The supply of qualified math and science teachers in the classroom will soon hopefully match the demand, as a UC-wide initiative, not to mention a new UCSB minor, tries to encourage more students to pursue a career in education.
Next quarter, the Gevirtz Graduate School of Education will offer a new emphasis with its education minor. The emphasis, called the Science and Mathematics Initiative (SMI), is an accelerated way for undergraduates to earn their teaching credentials for high school math and science classes, said Julie Bianchini, faculty director of SMI.
The UC-wide California Teach Science and Mathematics Initiative, which was founded on May 31 at UC Irvine, has the goal of creating 100 new math and science teachers per year in California, Bianchini said.

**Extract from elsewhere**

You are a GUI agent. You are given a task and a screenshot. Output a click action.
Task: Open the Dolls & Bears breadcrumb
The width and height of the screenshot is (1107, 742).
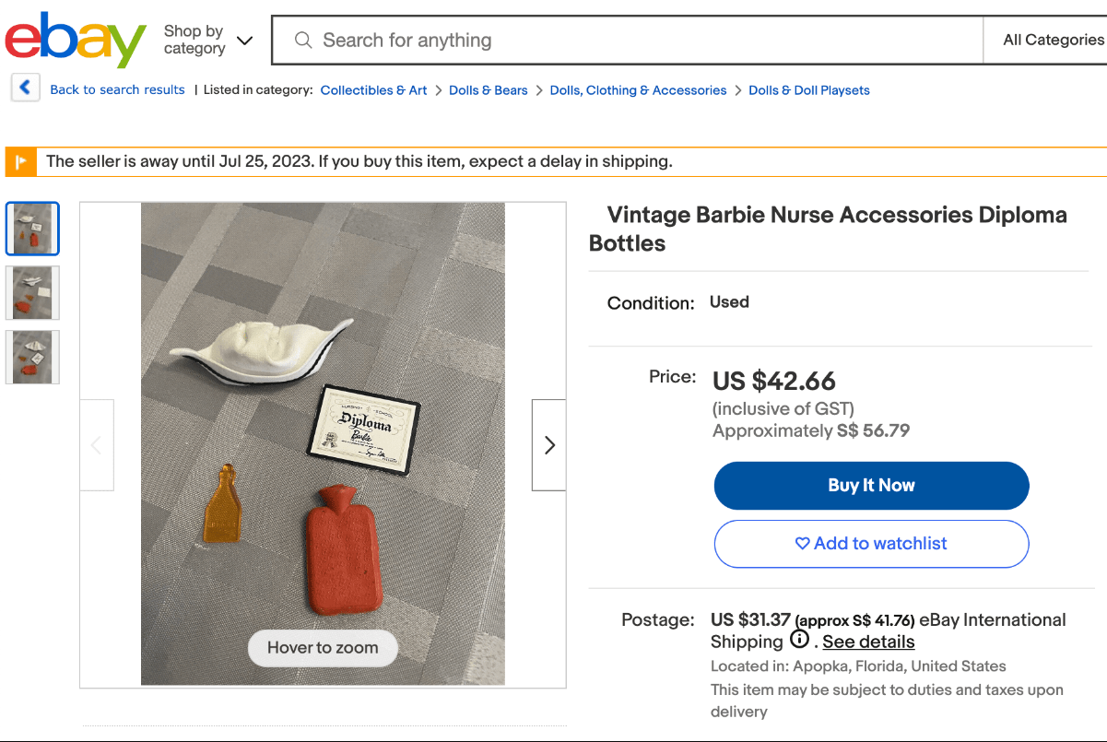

Currently, only about 20 new credentialed math and science teachers come into the California workforce per year.
While the state officially funds the program, organizers have also raised over $4 million through corporate sponsors in science and technology-based companies such as Adobe and Boeing, the program’s website stated.
UCSB already offers an education minor with three possible emphases including teaching, counseling and general education, said Tine Sloan, acting director of teacher education at UCSB. The new courses developed for the emphasis will prepare students to obtain their credential.
Sloan said the education minor is open to all UCSB students.
“The SMI program will be more than just a minor, because we are developing a whole route for science and math teachers to start their credential preparation within their undergraduate programs,” Sloan said.
The program will begin with the California Teach 1 and 2 classes, both of which will include field instruction and observation in high school classes, Sloan said. The CAT1 and CAT2 courses are pending approval by the university.
“They will be helping kids learn and will want to pursue this wonderful career path,” Sloan said.
Bianchini said the courses offer financial incentives in the form of stipends and also offer experience for students to pursue careers in teaching math and science. The stipends will be provided for pre-professional work done by education students, such as working as a teacher’s assistant.
“We are trying to provide a pathway for students to have their coursework done in education,” Bianchini said. “We have lower division courses with school placement attached to them, as well as a stipend for the students.”
According to the California Teach Science and Mathematics Initiative website, a combined total of 2,300 math and science classrooms were taught last year by an instructor with no teaching credential, and even more by teachers with credentials in a completely unrelated field. The website also predicts that one-third of currently credentialed California teachers will retire within the next decade, creating a substantial demand for qualified teachers.